Disparities in both epidemics
There are other parallels between the COVID-19 pandemic and HIV. People who can’t access treatment still die of HIV and it is still is a leading cause of death in some countries.
Here in United States, people living in the South, people of color and other marginalized groups, particularly the transgender Black population, are those most disproportionately impacted.
“HIV in this country started in a cohort of patients and ultimately it resulted mostly in the most vulnerable and the most stigmatized, the racial and ethnic minority,” Walensky said. “It's the same thing that happened with COVID-19.”
According to Wilson, disparities in access to medical care -- combined with medical mistrust -- is a recipe for inequity.
“With misdeeds conducted in the past -- how syphilis was dealt with for Black communities, and mistrust with the way power has been exercised in a racist way in institutions of power, the police, the electoral process, the war on drugs -- it all contributes to medical mistrust,” Wilson said.
Chung, who advocates for transgender rights, pointed to not being included in HIV research.
“It wasn’t until the last 8 or 9 years that we began to analyze HIV data for transgender people,” Chung said.” And the science community needs to understand that beyond transgender people, there are also gender nonbinary people for which the data may look different.”

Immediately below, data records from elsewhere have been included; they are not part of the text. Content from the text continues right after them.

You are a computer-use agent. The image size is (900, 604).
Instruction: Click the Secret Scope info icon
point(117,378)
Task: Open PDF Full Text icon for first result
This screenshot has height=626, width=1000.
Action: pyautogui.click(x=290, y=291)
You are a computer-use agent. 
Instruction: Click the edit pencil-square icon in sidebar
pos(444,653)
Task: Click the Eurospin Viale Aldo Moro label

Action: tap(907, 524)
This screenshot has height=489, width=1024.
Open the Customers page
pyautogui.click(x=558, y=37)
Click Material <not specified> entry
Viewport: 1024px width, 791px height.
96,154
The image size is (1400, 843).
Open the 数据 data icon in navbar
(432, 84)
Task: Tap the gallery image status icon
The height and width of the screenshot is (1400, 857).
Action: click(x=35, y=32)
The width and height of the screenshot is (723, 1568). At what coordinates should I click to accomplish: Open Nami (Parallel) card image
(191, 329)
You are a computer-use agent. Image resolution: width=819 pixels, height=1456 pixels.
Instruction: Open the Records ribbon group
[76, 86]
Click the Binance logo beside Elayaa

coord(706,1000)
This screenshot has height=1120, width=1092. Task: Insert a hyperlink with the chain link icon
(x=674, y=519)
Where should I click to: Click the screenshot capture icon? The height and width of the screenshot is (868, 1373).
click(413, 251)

She also pointed to the criminalization of HIV in many states. For instance, in Indiana, an HIV-positive person can be punished for spitting, which advocates say discourages people from seeking care.
“We thought that at this point, because of the science, that people would recognize how irrational these laws are,” Chung said.
Light at the end of the tunnel
But both scientists and activists remain hopeful that there is a light at the end of the tunnel, and eradicating HIV is still possible.
“We have 40 years of experience behind us,” Wilson said. “So we know that we can do better because we have done better - and this means we have the muscles and understanding of how to do better.”
According to Wilson, it’s not enough to fight the virus. It’s about fighting racism, sexism and as he puts it, “all the isms” -- rooting out the societal and systemic factors that have allowed a preventable viral disease to flourish.
“Knowledge is not enough,” said De Cock, who encourages focus on issues that often co-occur with those who have HIV, such as substance use and mental health issues.
“History has a way of repeating itself unless we learn from it,” Walensky said.
Chung argues for rebuilding the knowledge and training foundation -- from sex ed in schools to gender and sexual diversity training in workplaces. She advocates for reform of outdated HIV criminalization laws and prison systems that fuel -- rather than prevent -- infectious disease.
“We are now living through a historic pandemic, the likes of which we haven't seen in over 100 years,” Fauci said. “But we also need to focus on the fact that we have not eliminated HIV by any means."
“If we maximally implement the many interventions we already have in a very proactive way, we could really reach the goal of ending it as a true epidemic in this country.”
Dr. Divya K. Chhabra is a writer and psychiatrist in New York City. Sony Salzman is the coordinating producer of ABC’s medical unit.